To compete with more vibrant Southern metros, Southeast Louisiana must diversify its economic base. At the same time, the region faces rapidly increasing flood risk to essential economic infrastructure and population centers. With post-Katrina rebuilding dollars coming to an end and an infusion of new dollars looming to support coastal restoration, the question arises: To what extent can New Orleans, Baton Rouge, and Houma-Thibodaux, working together, maximize their mutual economic sustainability?

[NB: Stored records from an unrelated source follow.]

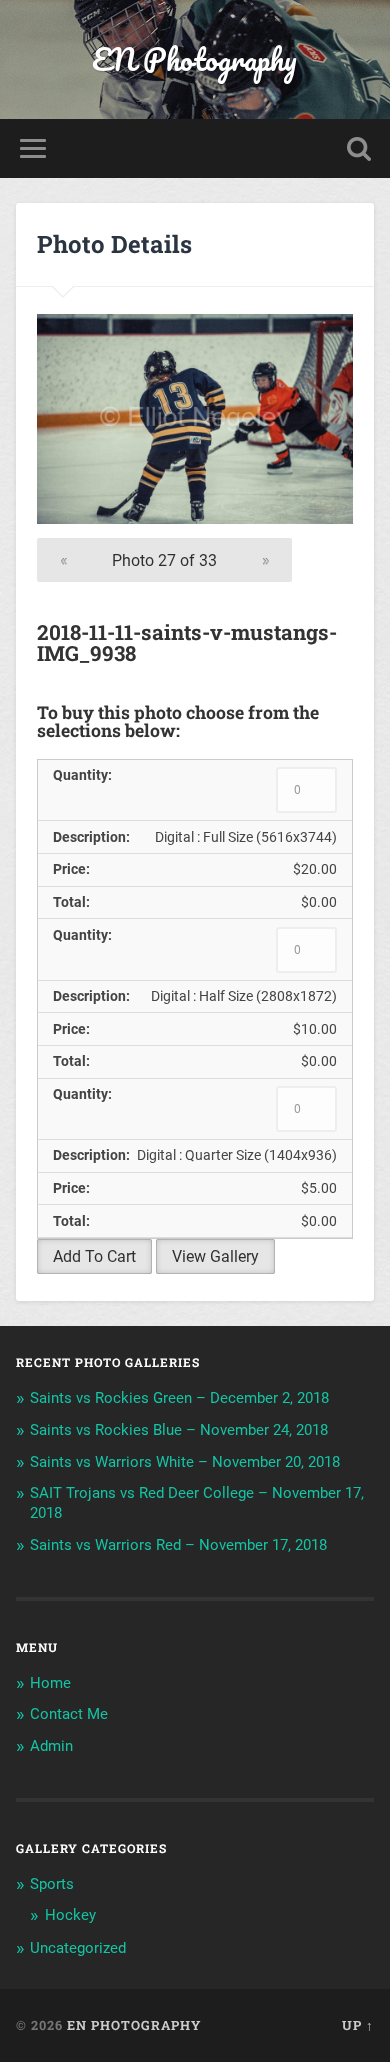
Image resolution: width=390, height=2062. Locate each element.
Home (50, 1683)
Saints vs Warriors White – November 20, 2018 (185, 1462)
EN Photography (194, 59)
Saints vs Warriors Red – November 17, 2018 (178, 1545)
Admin (51, 1746)
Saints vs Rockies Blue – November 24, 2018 (179, 1430)
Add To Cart (94, 1256)
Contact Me (69, 1714)
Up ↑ (358, 2025)
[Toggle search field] (359, 148)
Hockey (70, 1915)
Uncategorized (78, 1948)
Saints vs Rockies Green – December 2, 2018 (179, 1398)
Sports (52, 1884)
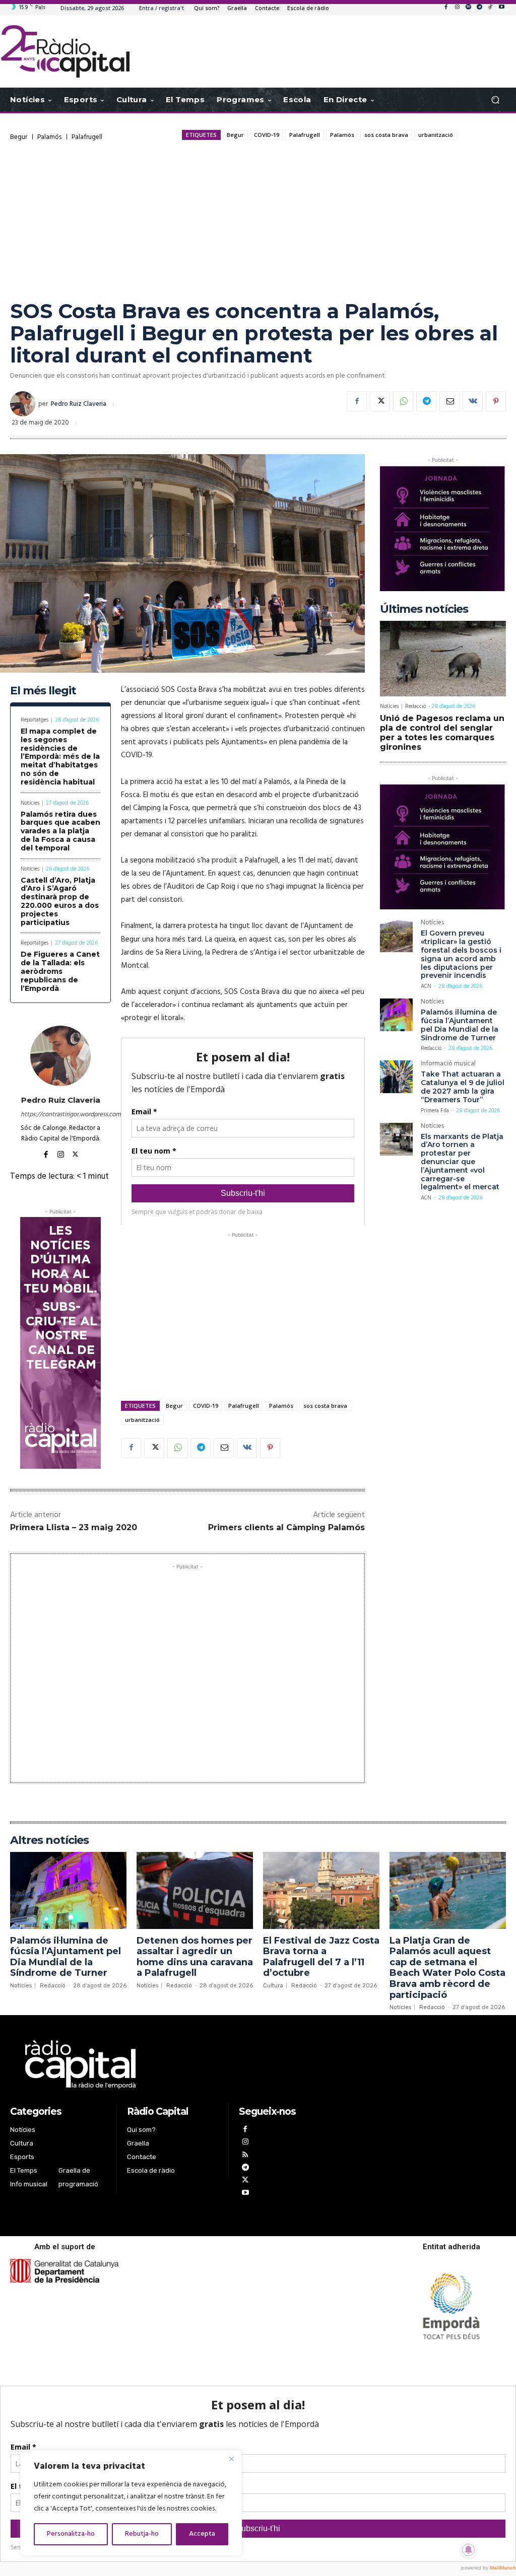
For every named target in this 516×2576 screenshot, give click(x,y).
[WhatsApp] (403, 401)
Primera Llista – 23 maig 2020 (73, 1527)
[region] (131, 2503)
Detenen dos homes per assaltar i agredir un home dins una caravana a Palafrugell (195, 1957)
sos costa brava (386, 134)
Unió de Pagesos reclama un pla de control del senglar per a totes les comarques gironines (442, 732)
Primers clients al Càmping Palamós (286, 1527)
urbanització (435, 134)
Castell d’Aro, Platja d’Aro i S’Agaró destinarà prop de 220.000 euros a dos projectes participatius (60, 901)
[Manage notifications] (469, 2550)
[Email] (449, 401)
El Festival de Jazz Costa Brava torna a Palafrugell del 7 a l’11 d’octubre (321, 1957)
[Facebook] (446, 7)
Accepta (202, 2534)
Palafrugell (87, 137)
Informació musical (448, 1064)
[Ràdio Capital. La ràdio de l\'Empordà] (65, 51)
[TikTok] (490, 7)
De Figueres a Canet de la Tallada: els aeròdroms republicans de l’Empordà (60, 971)
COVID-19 (266, 134)
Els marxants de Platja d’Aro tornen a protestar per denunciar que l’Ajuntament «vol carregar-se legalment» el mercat (462, 1162)
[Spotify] (468, 7)
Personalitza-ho (71, 2534)
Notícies (30, 803)
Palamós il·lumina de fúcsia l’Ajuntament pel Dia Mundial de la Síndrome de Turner (459, 1025)
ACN (426, 986)
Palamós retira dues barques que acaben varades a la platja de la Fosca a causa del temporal (60, 831)
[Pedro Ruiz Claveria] (24, 403)
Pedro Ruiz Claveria (78, 404)
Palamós (49, 137)
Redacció (415, 706)
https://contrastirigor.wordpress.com (60, 1114)
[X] (380, 401)
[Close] (231, 2459)
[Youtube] (501, 7)
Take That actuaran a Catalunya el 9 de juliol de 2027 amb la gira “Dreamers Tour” (462, 1086)
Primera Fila (435, 1110)
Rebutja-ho (142, 2534)
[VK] (473, 401)
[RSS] (245, 2156)
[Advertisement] (258, 219)
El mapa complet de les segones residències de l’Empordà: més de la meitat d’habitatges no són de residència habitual (60, 756)
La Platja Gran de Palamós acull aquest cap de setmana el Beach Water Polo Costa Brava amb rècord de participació (447, 1967)
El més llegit (43, 690)
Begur (18, 137)
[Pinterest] (496, 401)
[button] (495, 100)
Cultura (273, 1985)
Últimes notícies (424, 609)
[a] (173, 2064)
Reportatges (34, 720)
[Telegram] (479, 7)
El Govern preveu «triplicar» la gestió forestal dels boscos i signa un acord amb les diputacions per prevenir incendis (461, 954)
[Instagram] (457, 7)
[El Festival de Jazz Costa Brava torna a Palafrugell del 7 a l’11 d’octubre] (321, 1890)
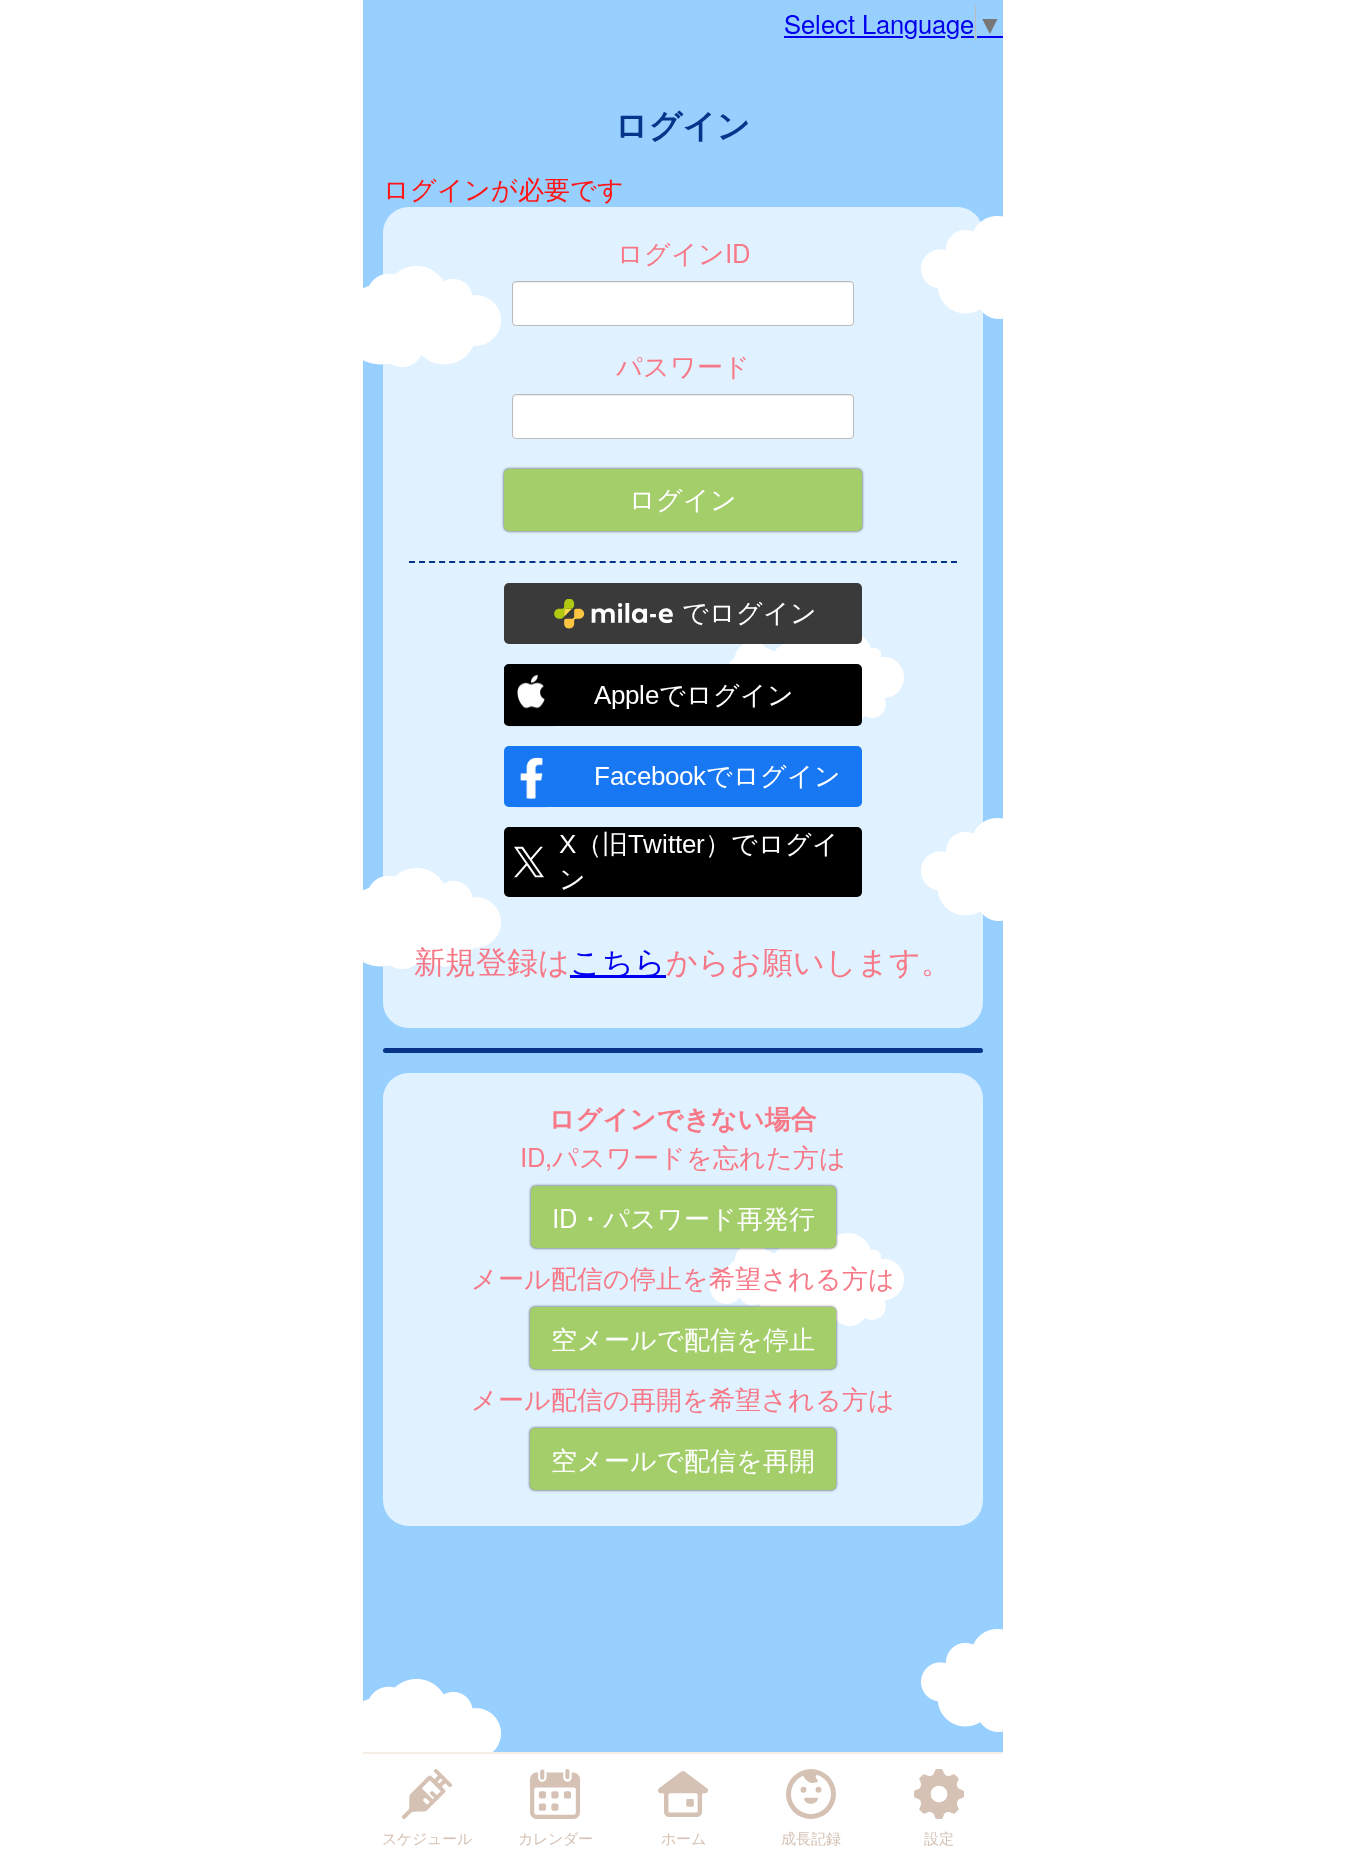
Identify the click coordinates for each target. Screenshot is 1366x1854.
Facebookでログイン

To a great extent, the answer lies within a rigorous analysis of industrial drivers, or specializations, within each region. Drilling down into the sub-sectors of shared industry specializations, we find that Baton Rouge, New Orleans, and Houma-Thibodaux are highly synergistic to each other in their economic roles. For example, the oil and gas industry served by Houma-Thibodaux’s Port Fourchon and the Louisiana Offshore Oil Port is the literal feedstock of the petrochemical manufacturing sectors in the Baton Rouge and New Orleans metros. The three regions also share complementary specializations in heavy construction and engineering, shipping, waste management, higher education, seafood processing, and certain advanced manufacturing sectors.
Harnessing these economic synergies in Southeast Louisiana will be critical for bolstering growth in three emerging industries targeted by state and regional economic development organizations: the clean tech, digital media, and biosciences clusters. Many U.S. regions are competing for these same industries, and Southeast Louisiana faces significant challenges in developing the financing, talent, and research capacities that can grow these nascent industries in the long-term.
At the heart of Southeast Louisiana’s economy are sophisticated heavy construction, engineering and scientific consulting, and water transportation. These services are omnipresent in three existing industries that economic development organizations aim to fortify: energy and chemicals, advanced manufacturing, and water management. The greatest challenge for these industries will be redeploying their assets to rebuild coastal marshes that protect economic infrastructure, including ports, pipelines, refineries, chemical plants, and ship yards. Wetland restoration activities will not only be synergistic to the region’s efforts toward economic transformation. They will also be key to the region’s overall sustainability.